SET PROBLEM =
Pick out every line in the entries below that contains the string "pixels", and copy each of those lines in full.
-- BEGIN --
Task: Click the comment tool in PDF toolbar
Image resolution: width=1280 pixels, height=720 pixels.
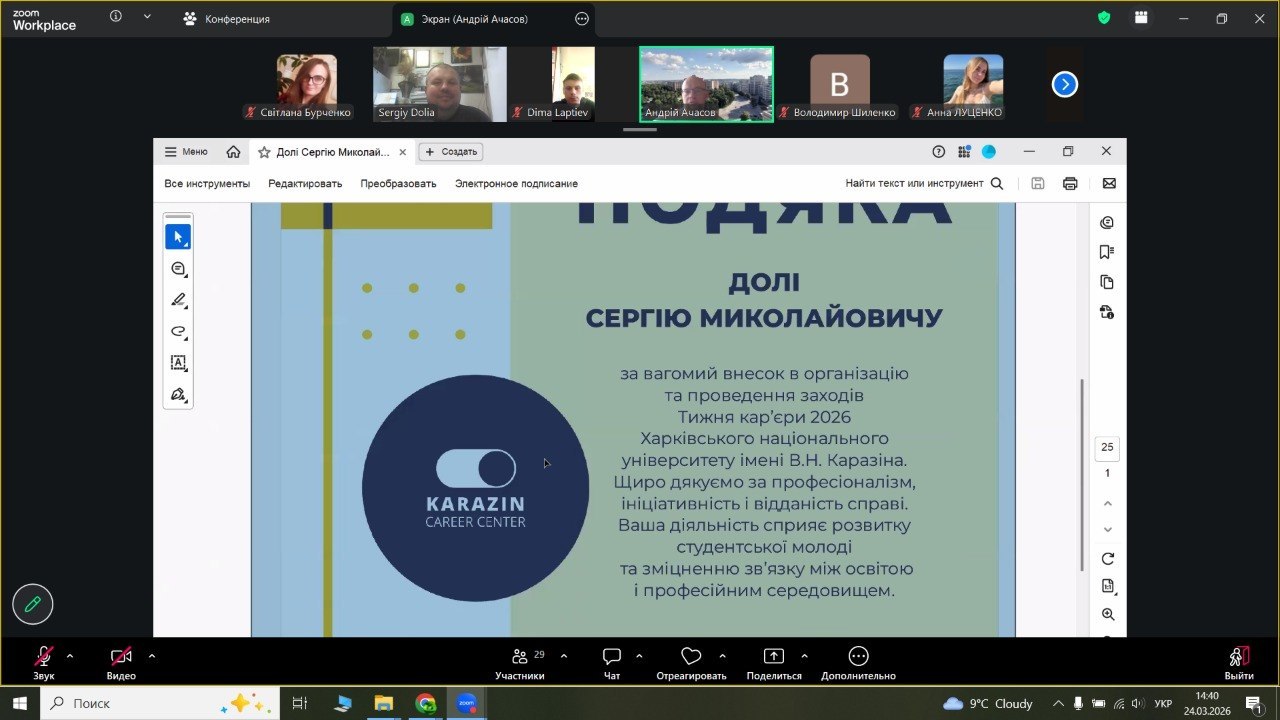Action: [178, 269]
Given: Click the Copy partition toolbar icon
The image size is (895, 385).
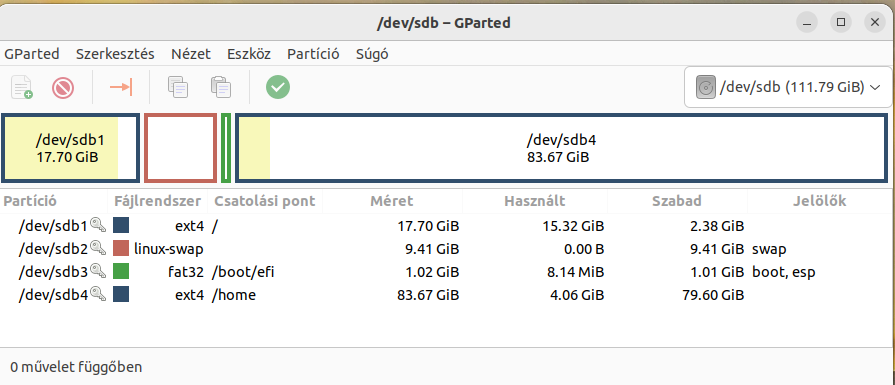Looking at the screenshot, I should [x=178, y=87].
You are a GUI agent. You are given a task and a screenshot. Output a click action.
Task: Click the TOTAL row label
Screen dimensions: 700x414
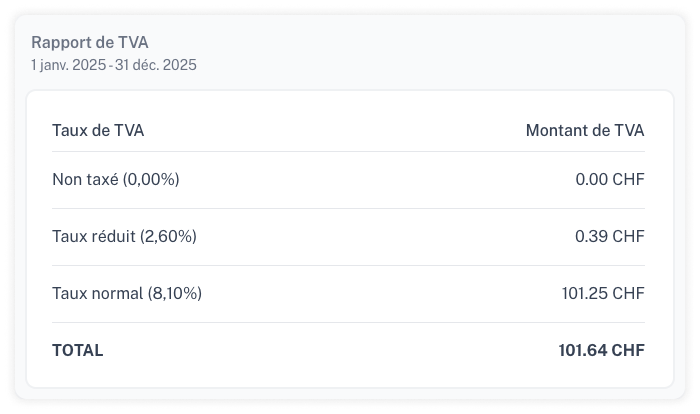78,351
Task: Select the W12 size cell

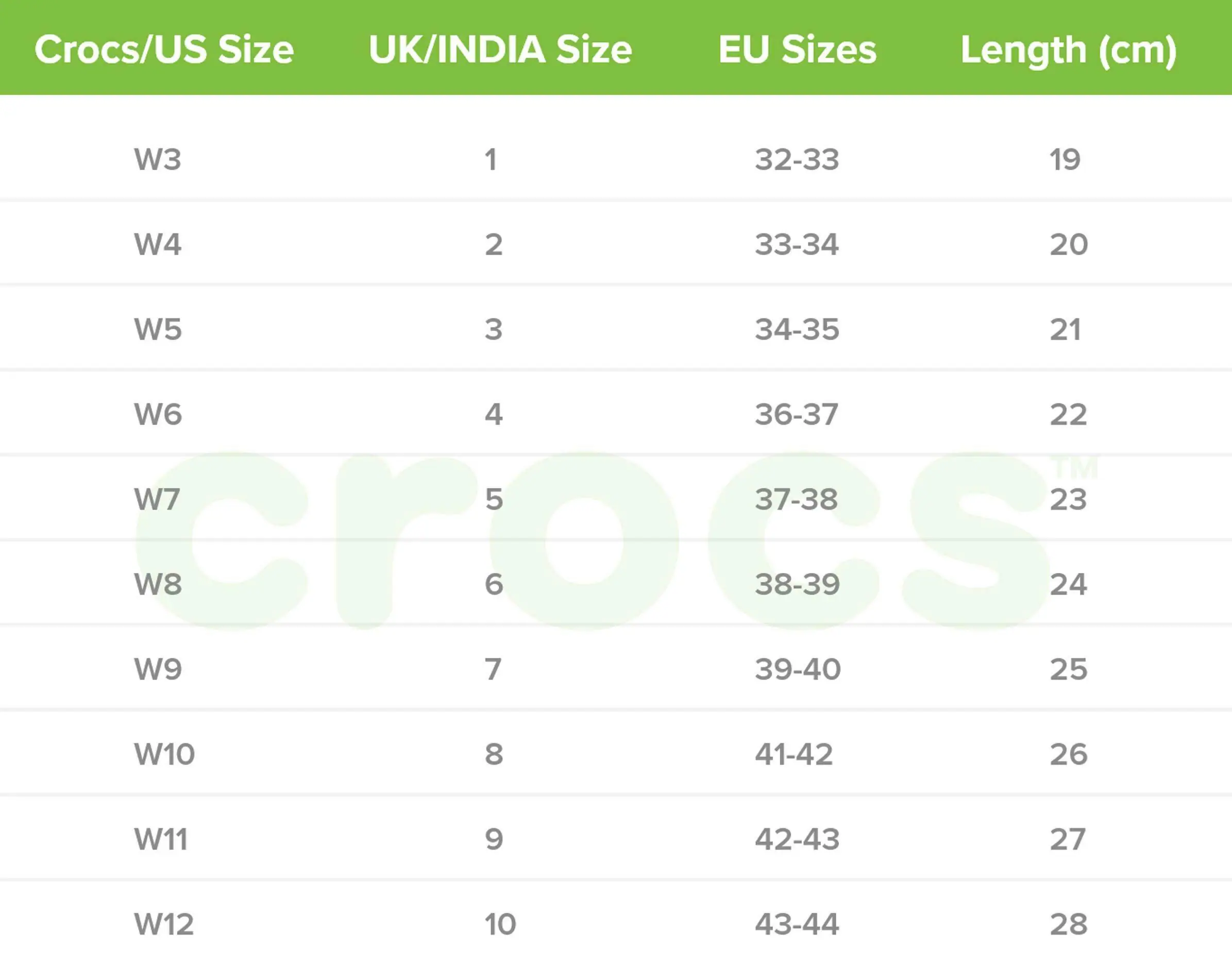Action: [x=164, y=924]
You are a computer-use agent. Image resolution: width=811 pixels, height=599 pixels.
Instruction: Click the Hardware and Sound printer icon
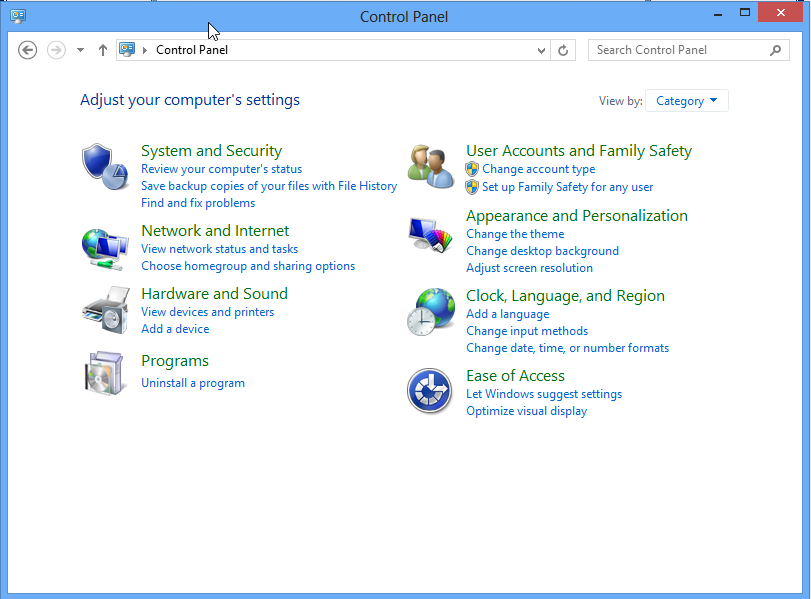tap(104, 310)
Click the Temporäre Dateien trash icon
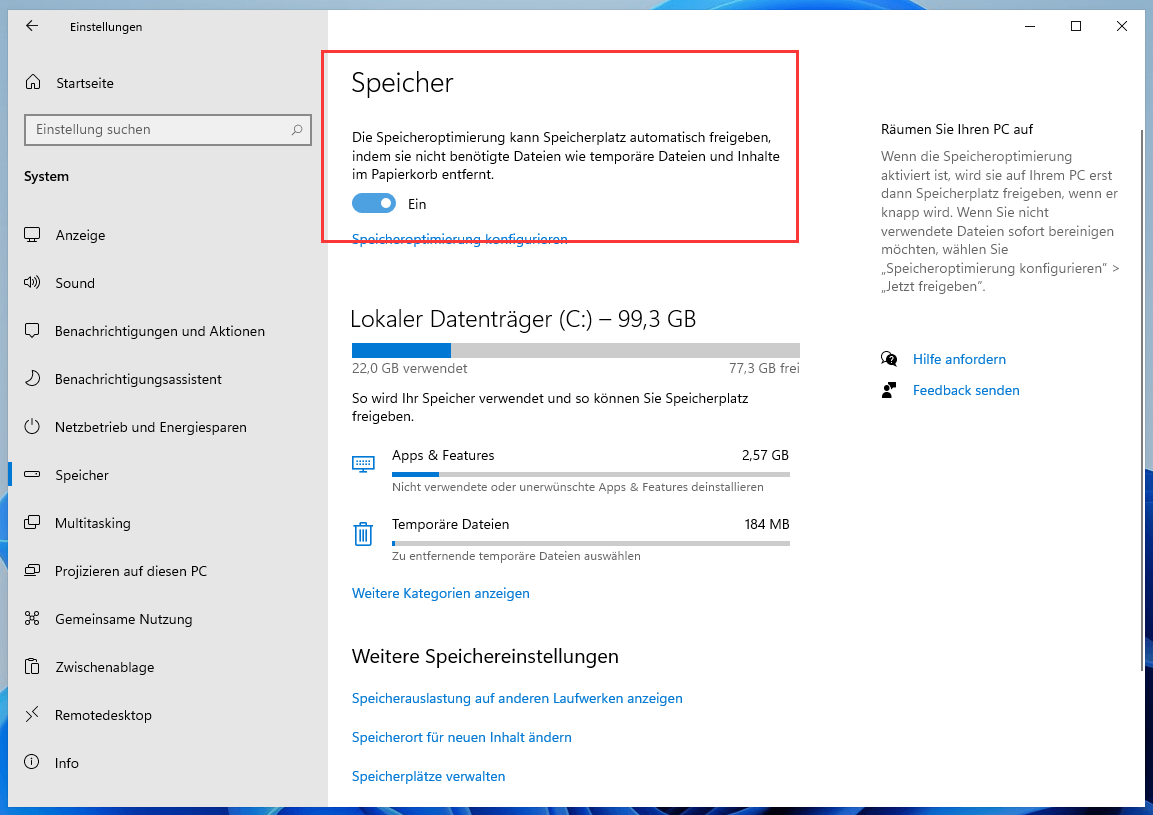The width and height of the screenshot is (1153, 815). pos(363,534)
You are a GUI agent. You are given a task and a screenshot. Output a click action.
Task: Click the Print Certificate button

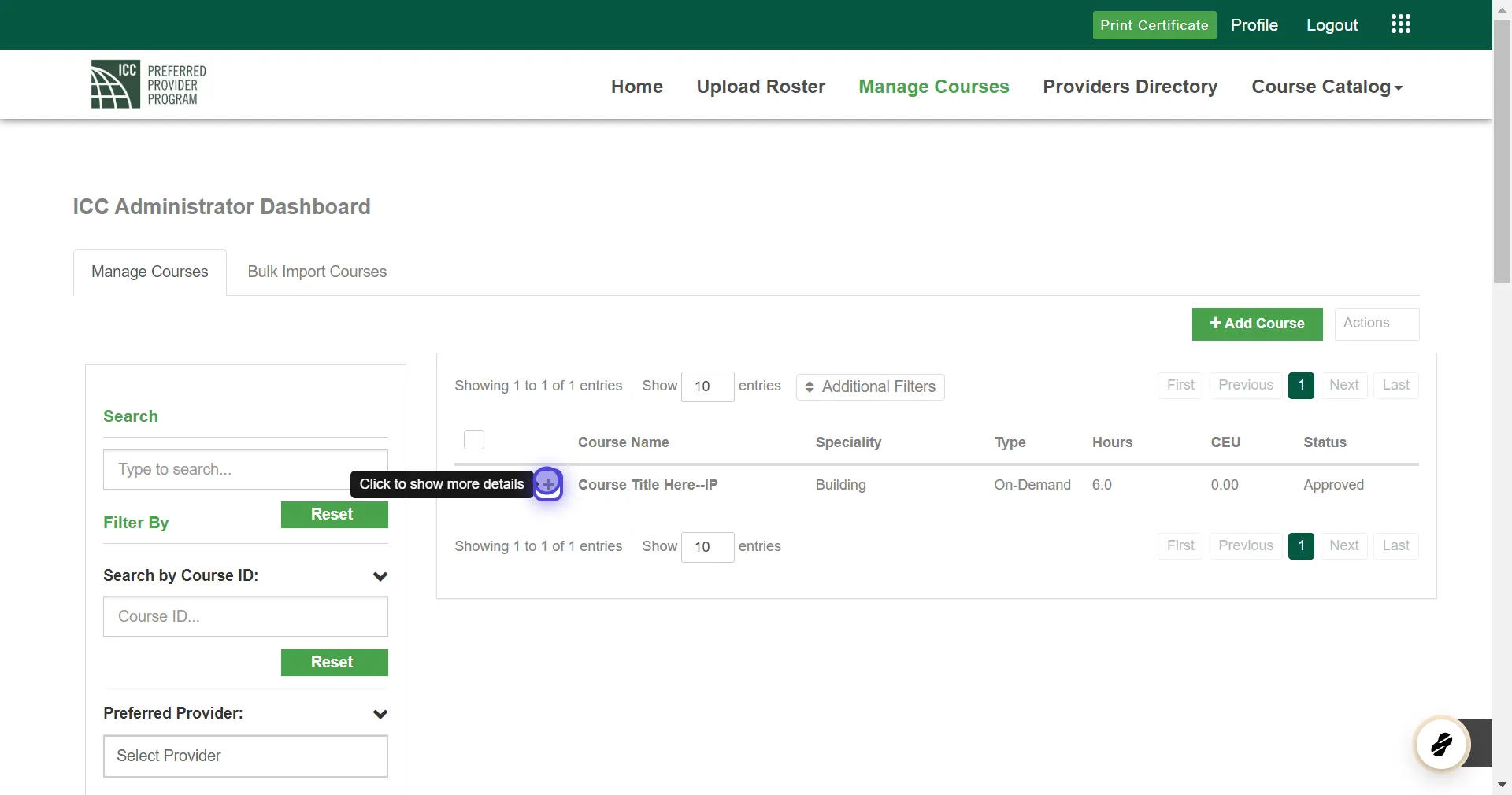pyautogui.click(x=1154, y=24)
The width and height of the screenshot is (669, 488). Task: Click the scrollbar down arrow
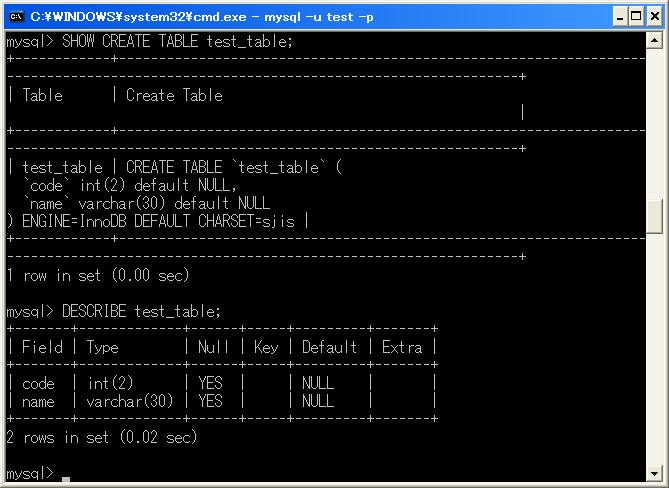[655, 472]

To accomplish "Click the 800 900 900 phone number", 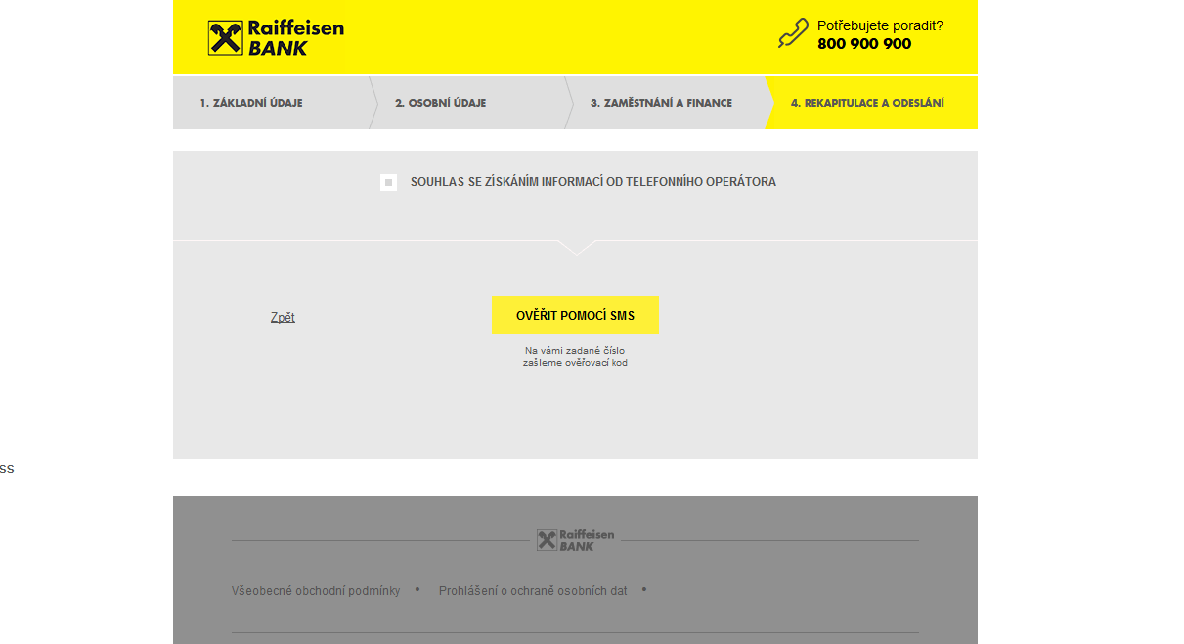I will (x=864, y=44).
-- END --
RESULT FOR THIS EXERCISE =
Image resolution: width=1280 pixels, height=720 pixels.
You are a computer-use agent. Image resolution: width=811 pixels, height=599 pixels.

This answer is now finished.